ABOUT THIS EXERCISE: Write out the whole listing word for word.

(EXTRACTED INFORMATION begins)

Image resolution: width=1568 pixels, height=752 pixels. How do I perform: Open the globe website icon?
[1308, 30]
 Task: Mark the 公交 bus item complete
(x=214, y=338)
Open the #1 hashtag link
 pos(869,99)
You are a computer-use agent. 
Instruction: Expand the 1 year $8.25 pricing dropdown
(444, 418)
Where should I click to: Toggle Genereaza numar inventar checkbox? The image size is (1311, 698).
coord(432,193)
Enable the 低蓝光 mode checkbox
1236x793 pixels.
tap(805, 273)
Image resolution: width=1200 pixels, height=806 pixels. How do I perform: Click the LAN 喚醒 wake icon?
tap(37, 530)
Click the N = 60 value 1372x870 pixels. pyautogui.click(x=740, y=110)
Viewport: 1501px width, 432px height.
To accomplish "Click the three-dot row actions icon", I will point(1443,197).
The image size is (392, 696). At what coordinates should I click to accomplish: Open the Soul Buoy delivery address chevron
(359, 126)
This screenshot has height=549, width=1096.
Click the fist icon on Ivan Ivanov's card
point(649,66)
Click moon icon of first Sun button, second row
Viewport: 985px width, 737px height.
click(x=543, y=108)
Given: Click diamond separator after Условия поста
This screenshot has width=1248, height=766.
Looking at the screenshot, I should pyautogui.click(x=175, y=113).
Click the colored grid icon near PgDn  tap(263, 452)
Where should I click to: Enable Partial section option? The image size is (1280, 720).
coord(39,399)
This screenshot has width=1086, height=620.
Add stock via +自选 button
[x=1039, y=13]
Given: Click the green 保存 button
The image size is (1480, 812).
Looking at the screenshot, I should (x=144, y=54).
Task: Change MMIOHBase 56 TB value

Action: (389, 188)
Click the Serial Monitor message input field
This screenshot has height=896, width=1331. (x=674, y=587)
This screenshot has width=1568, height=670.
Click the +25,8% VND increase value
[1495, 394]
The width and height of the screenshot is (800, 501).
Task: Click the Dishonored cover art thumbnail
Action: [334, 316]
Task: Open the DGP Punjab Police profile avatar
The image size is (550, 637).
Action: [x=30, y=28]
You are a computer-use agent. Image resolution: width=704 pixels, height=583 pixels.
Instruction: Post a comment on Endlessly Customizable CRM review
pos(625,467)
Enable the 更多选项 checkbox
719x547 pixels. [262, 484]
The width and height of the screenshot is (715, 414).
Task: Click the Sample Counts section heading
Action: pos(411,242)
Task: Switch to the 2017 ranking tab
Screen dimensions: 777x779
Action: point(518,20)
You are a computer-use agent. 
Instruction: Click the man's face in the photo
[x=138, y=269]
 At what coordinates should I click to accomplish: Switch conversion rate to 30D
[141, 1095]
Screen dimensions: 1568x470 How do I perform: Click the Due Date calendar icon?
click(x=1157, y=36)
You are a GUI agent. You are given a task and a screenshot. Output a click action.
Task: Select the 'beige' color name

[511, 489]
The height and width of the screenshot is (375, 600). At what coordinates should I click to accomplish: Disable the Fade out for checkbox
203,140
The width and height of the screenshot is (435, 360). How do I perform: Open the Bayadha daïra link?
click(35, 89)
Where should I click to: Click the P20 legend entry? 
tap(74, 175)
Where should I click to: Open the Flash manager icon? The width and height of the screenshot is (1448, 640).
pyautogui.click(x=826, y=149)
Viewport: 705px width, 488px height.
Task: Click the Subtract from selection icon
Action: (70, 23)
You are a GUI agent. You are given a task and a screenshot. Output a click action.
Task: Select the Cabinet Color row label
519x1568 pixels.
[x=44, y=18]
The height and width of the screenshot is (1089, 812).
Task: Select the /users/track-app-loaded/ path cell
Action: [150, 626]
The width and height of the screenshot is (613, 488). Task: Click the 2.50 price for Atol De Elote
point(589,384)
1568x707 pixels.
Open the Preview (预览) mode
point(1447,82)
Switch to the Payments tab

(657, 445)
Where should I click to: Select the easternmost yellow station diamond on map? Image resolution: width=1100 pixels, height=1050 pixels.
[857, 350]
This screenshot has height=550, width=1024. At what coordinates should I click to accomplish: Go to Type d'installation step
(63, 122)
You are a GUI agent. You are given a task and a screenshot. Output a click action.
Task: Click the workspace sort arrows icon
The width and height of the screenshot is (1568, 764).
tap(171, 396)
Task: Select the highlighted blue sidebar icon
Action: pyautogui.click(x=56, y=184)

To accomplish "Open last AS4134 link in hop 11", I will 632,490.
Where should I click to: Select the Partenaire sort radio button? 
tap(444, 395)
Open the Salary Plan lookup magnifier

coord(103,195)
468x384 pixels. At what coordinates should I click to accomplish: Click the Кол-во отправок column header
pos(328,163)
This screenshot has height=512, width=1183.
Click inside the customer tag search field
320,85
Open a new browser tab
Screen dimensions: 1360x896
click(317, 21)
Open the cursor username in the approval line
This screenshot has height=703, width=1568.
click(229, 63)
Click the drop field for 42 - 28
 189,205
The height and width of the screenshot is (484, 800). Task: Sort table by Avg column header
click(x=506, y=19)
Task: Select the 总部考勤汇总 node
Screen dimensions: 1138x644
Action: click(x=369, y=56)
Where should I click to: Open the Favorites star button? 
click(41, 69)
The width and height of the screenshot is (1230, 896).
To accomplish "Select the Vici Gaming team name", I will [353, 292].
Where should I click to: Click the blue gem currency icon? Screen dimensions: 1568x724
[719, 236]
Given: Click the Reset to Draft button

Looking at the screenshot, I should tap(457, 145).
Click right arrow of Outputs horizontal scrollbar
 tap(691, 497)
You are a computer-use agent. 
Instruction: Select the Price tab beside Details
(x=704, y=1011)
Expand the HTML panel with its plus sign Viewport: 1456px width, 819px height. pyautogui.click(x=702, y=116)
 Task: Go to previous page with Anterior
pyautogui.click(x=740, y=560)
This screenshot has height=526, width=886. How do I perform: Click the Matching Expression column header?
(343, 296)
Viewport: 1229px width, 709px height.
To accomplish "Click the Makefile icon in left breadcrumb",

(EXTRACTED INFORMATION ends)

EXERCISE RESULT:
Image resolution: width=1568 pixels, height=752 pixels. How do I perform: Open the globe website icon?
[1308, 30]
 Task: Mark the 公交 bus item complete
(x=214, y=338)
Open the #1 hashtag link
 pos(869,99)
You are a computer-use agent. 
Instruction: Expand the 1 year $8.25 pricing dropdown
(444, 418)
Where should I click to: Toggle Genereaza numar inventar checkbox? The image size is (1311, 698).
coord(432,193)
Enable the 低蓝光 mode checkbox
1236x793 pixels.
tap(805, 273)
Image resolution: width=1200 pixels, height=806 pixels. How do I perform: Click the LAN 喚醒 wake icon?
tap(37, 530)
Click the N = 60 value 1372x870 pixels. pyautogui.click(x=740, y=110)
Viewport: 1501px width, 432px height.
To accomplish "Click the three-dot row actions icon", I will point(1443,197).
The image size is (392, 696). At what coordinates should I click to accomplish: Open the Soul Buoy delivery address chevron
(359, 126)
This screenshot has height=549, width=1096.
Click the fist icon on Ivan Ivanov's card
point(649,66)
Click moon icon of first Sun button, second row
Viewport: 985px width, 737px height.
click(x=543, y=108)
Given: Click diamond separator after Условия поста
This screenshot has width=1248, height=766.
Looking at the screenshot, I should pyautogui.click(x=175, y=113).
Click the colored grid icon near PgDn  tap(263, 452)
Where should I click to: Enable Partial section option? The image size is (1280, 720).
coord(39,399)
This screenshot has width=1086, height=620.
Add stock via +自选 button
[x=1039, y=13]
Given: Click the green 保存 button
The image size is (1480, 812).
Looking at the screenshot, I should (x=144, y=54).
Task: Change MMIOHBase 56 TB value

Action: (389, 188)
Click the Serial Monitor message input field
This screenshot has height=896, width=1331. (x=674, y=587)
This screenshot has width=1568, height=670.
Click the +25,8% VND increase value
[1495, 394]
The width and height of the screenshot is (800, 501).
Task: Click the Dishonored cover art thumbnail
Action: [334, 316]
Task: Open the DGP Punjab Police profile avatar
The image size is (550, 637).
Action: [x=30, y=28]
You are a computer-use agent. Image resolution: width=704 pixels, height=583 pixels.
Instruction: Post a comment on Endlessly Customizable CRM review
pos(625,467)
Enable the 更多选项 checkbox
719x547 pixels. [262, 484]
The width and height of the screenshot is (715, 414).
Task: Click the Sample Counts section heading
Action: pos(411,242)
Task: Switch to the 2017 ranking tab
Screen dimensions: 777x779
Action: point(518,20)
You are a computer-use agent. 
Instruction: Click the man's face in the photo
[x=138, y=269]
 At what coordinates should I click to accomplish: Switch conversion rate to 30D
[141, 1095]
Screen dimensions: 1568x470 How do I perform: Click the Due Date calendar icon?
click(x=1157, y=36)
You are a GUI agent. You are given a task and a screenshot. Output a click action.
Task: Select the 'beige' color name

[511, 489]
The height and width of the screenshot is (375, 600). At what coordinates should I click to accomplish: Disable the Fade out for checkbox
203,140
The width and height of the screenshot is (435, 360). How do I perform: Open the Bayadha daïra link?
click(35, 89)
Where should I click to: Click the P20 legend entry? 
tap(74, 175)
Where should I click to: Open the Flash manager icon? The width and height of the screenshot is (1448, 640).
pyautogui.click(x=826, y=149)
Viewport: 705px width, 488px height.
Task: Click the Subtract from selection icon
Action: (70, 23)
You are a GUI agent. You are given a task and a screenshot. Output a click action.
Task: Select the Cabinet Color row label
519x1568 pixels.
[x=44, y=18]
The height and width of the screenshot is (1089, 812).
Task: Select the /users/track-app-loaded/ path cell
Action: [150, 626]
The width and height of the screenshot is (613, 488). Task: Click the 2.50 price for Atol De Elote
point(589,384)
1568x707 pixels.
Open the Preview (预览) mode
point(1447,82)
Switch to the Payments tab

(657, 445)
Where should I click to: Select the easternmost yellow station diamond on map? Image resolution: width=1100 pixels, height=1050 pixels.
[857, 350]
This screenshot has height=550, width=1024. At what coordinates should I click to accomplish: Go to Type d'installation step
(63, 122)
You are a GUI agent. You are given a task and a screenshot. Output a click action.
Task: Click the workspace sort arrows icon
The width and height of the screenshot is (1568, 764).
tap(171, 396)
Task: Select the highlighted blue sidebar icon
Action: pyautogui.click(x=56, y=184)

To accomplish "Open last AS4134 link in hop 11", I will 632,490.
Where should I click to: Select the Partenaire sort radio button? 
tap(444, 395)
Open the Salary Plan lookup magnifier

coord(103,195)
468x384 pixels. At what coordinates should I click to accomplish: Click the Кол-во отправок column header
pos(328,163)
This screenshot has height=512, width=1183.
Click inside the customer tag search field
320,85
Open a new browser tab
Screen dimensions: 1360x896
click(317, 21)
Open the cursor username in the approval line
This screenshot has height=703, width=1568.
click(229, 63)
Click the drop field for 42 - 28
 189,205
The height and width of the screenshot is (484, 800). Task: Sort table by Avg column header
click(x=506, y=19)
Task: Select the 总部考勤汇总 node
Screen dimensions: 1138x644
Action: click(x=369, y=56)
Where should I click to: Open the Favorites star button? 
click(41, 69)
The width and height of the screenshot is (1230, 896).
To accomplish "Select the Vici Gaming team name", I will [353, 292].
Where should I click to: Click the blue gem currency icon? Screen dimensions: 1568x724
[719, 236]
Given: Click the Reset to Draft button

Looking at the screenshot, I should tap(457, 145).
Click right arrow of Outputs horizontal scrollbar
 tap(691, 497)
You are a computer-use agent. 
Instruction: Select the Price tab beside Details
(x=704, y=1011)
Expand the HTML panel with its plus sign Viewport: 1456px width, 819px height. pyautogui.click(x=702, y=116)
 Task: Go to previous page with Anterior
pyautogui.click(x=740, y=560)
This screenshot has height=526, width=886. How do I perform: Click the Matching Expression column header?
(343, 296)
Viewport: 1229px width, 709px height.
To accomplish "Click the Makefile icon in left breadcrumb",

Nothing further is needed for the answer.